Records drawn from a dataset:
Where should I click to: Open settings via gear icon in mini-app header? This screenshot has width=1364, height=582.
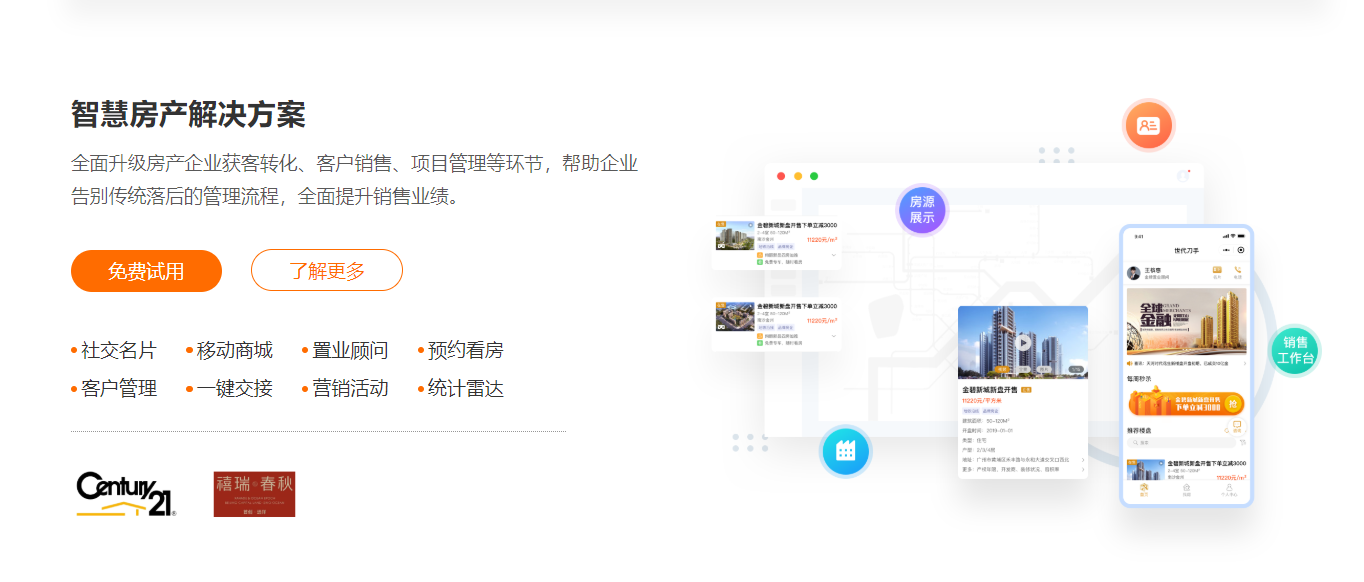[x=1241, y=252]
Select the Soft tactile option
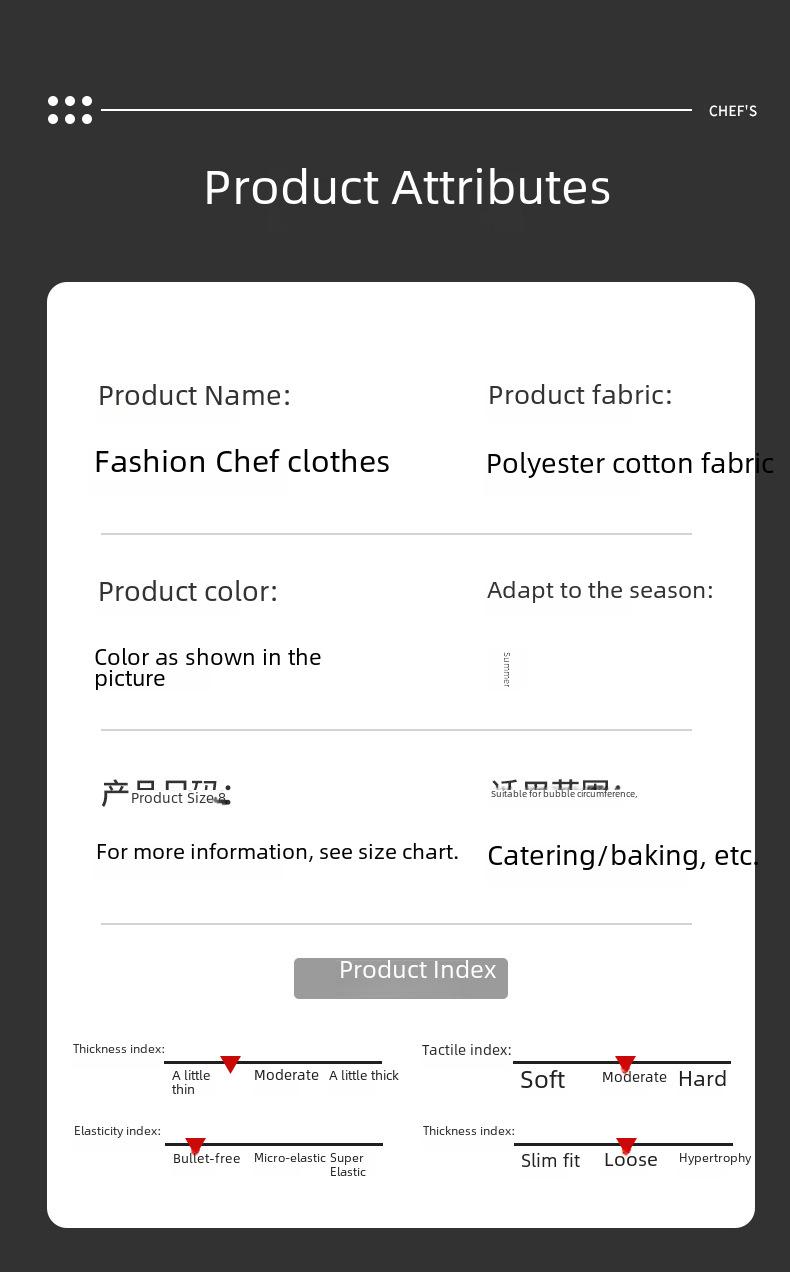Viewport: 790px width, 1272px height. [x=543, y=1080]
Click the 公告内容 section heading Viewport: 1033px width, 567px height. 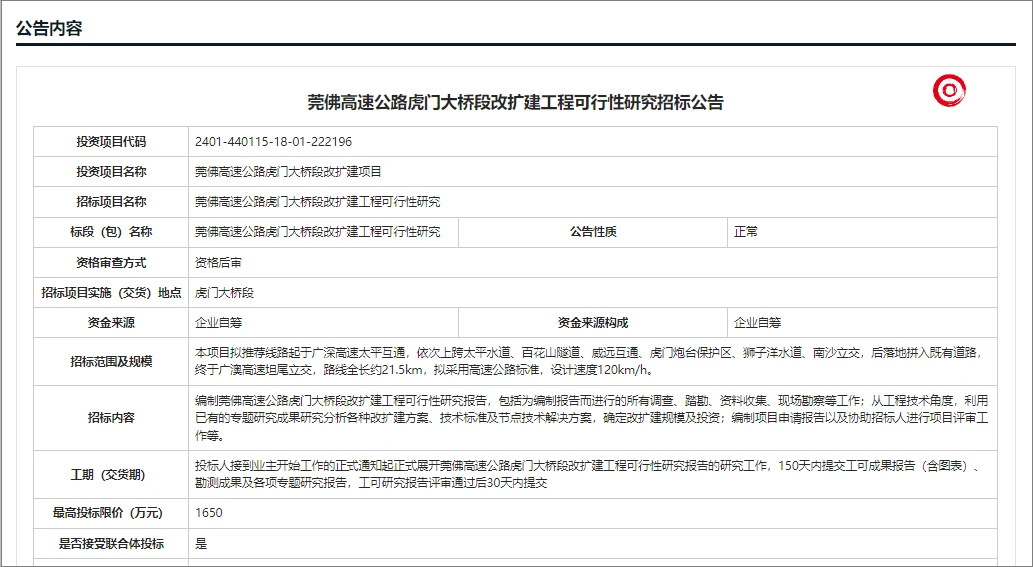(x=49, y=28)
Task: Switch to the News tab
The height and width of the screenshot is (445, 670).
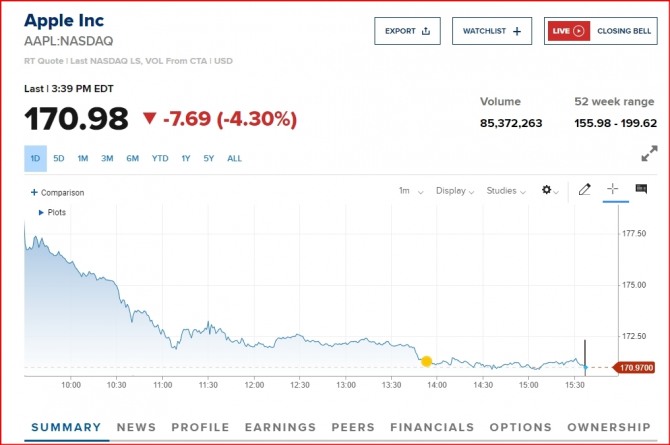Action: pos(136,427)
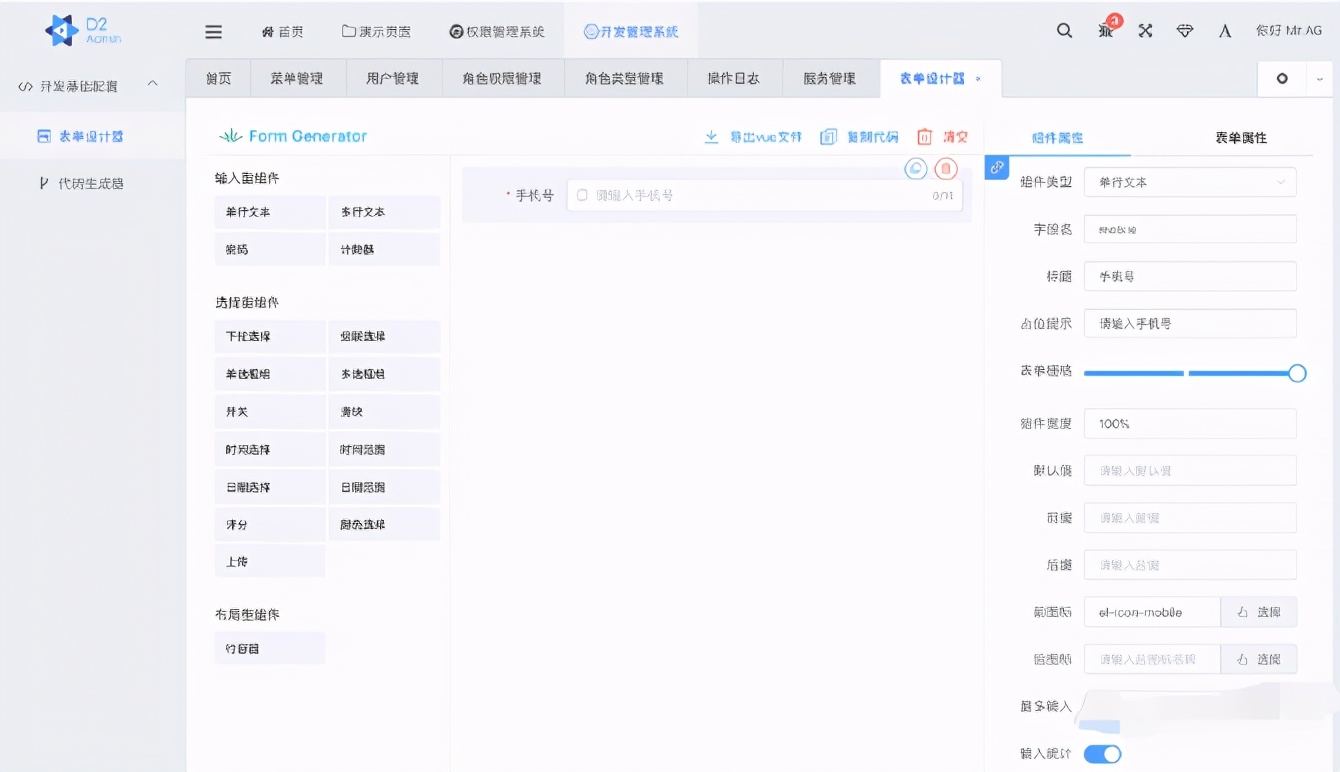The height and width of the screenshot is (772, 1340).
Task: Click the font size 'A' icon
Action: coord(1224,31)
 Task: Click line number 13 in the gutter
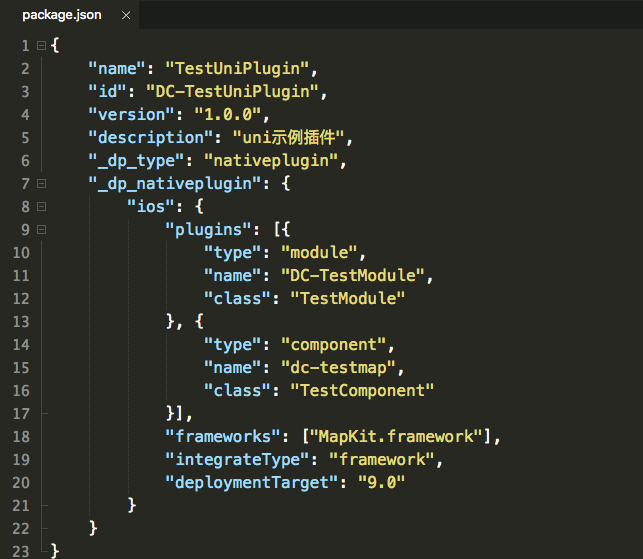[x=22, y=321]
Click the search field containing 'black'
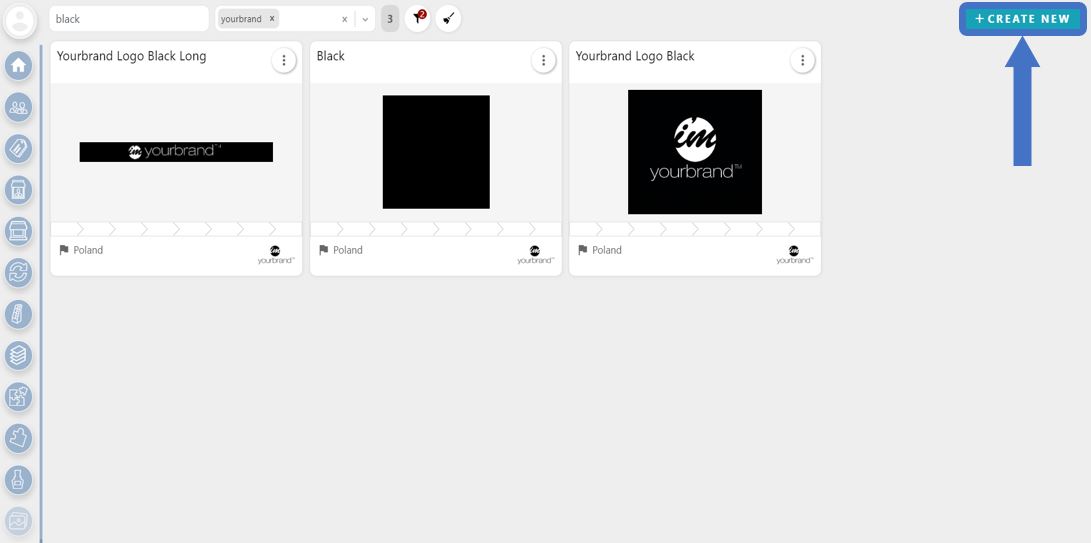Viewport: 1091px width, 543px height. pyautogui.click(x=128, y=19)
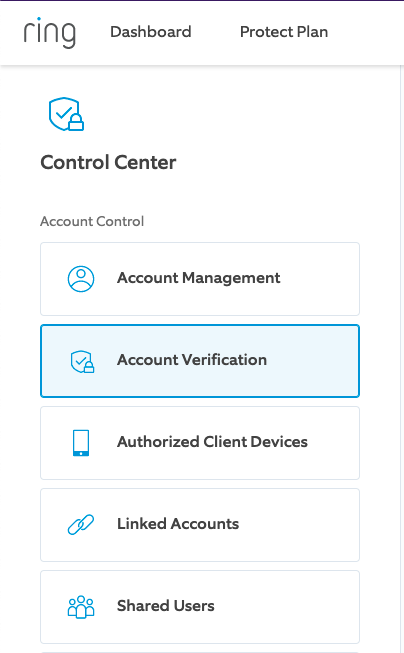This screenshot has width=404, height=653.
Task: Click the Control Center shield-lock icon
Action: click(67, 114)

TASK INSTRUCTIONS:
Repeat verbatim the range of lines that opens at the line containing "Task: Switch to the News tab" and closes at the last line of the entries, excluding all pictures.

FINAL ANSWER:
Task: Switch to the News tab
The height and width of the screenshot is (445, 670).
Action: pos(136,427)
The height and width of the screenshot is (772, 1340).
Task: Click the font size 'A' icon
Action: coord(1224,31)
 Task: Click line number 13 in the gutter
[x=22, y=321]
Click the search field containing 'black'
Viewport: 1091px width, 543px height. pyautogui.click(x=128, y=19)
This screenshot has width=404, height=653.
Task: Click the Control Center shield-lock icon
Action: click(67, 114)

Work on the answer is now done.